**Instructions for the task:** In the records below, reproduce exactly the lines from the one containing "You are a computer-use agent." through the one containing "Screen dimensions: 366x239", both included, and omit the pictures.

Stored records:
● ● ● ●

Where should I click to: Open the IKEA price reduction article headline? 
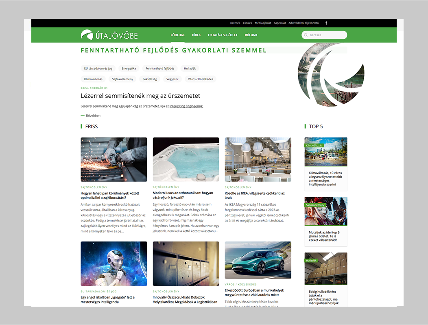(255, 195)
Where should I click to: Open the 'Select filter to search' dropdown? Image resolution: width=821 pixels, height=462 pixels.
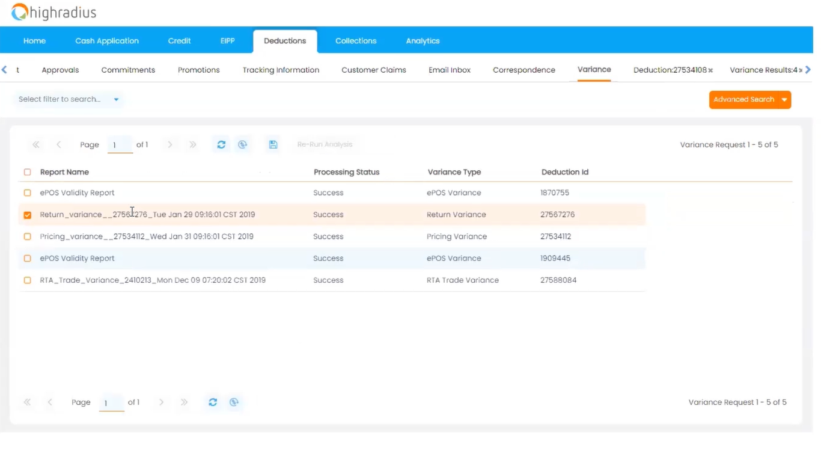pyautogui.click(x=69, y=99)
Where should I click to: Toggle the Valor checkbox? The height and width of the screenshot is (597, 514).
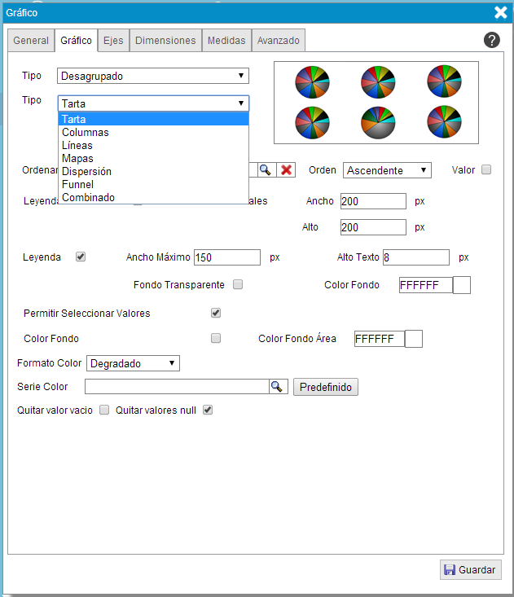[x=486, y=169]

● ● ● ●

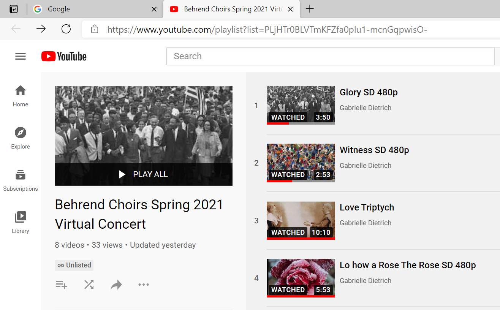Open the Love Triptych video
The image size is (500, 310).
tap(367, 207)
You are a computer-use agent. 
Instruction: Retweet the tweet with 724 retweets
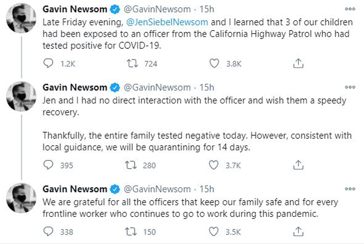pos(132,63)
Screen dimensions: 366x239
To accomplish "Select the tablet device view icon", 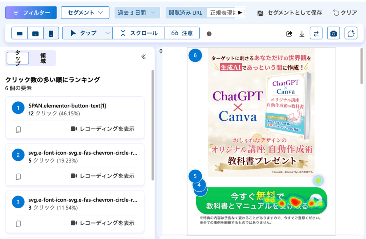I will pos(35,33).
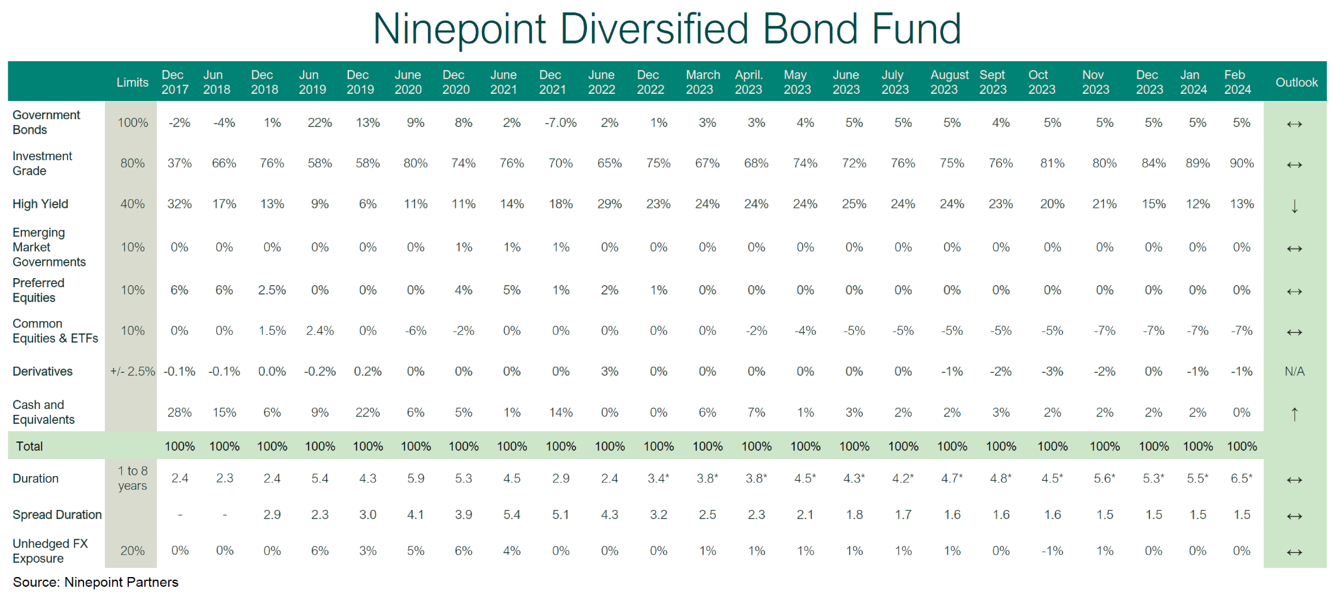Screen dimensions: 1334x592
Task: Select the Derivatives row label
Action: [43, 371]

● ● ● ●

**Worked solution:**
You are a computer-use agent. 
Instruction: Retweet the tweet with 724 retweets
pos(132,63)
Screen dimensions: 366x239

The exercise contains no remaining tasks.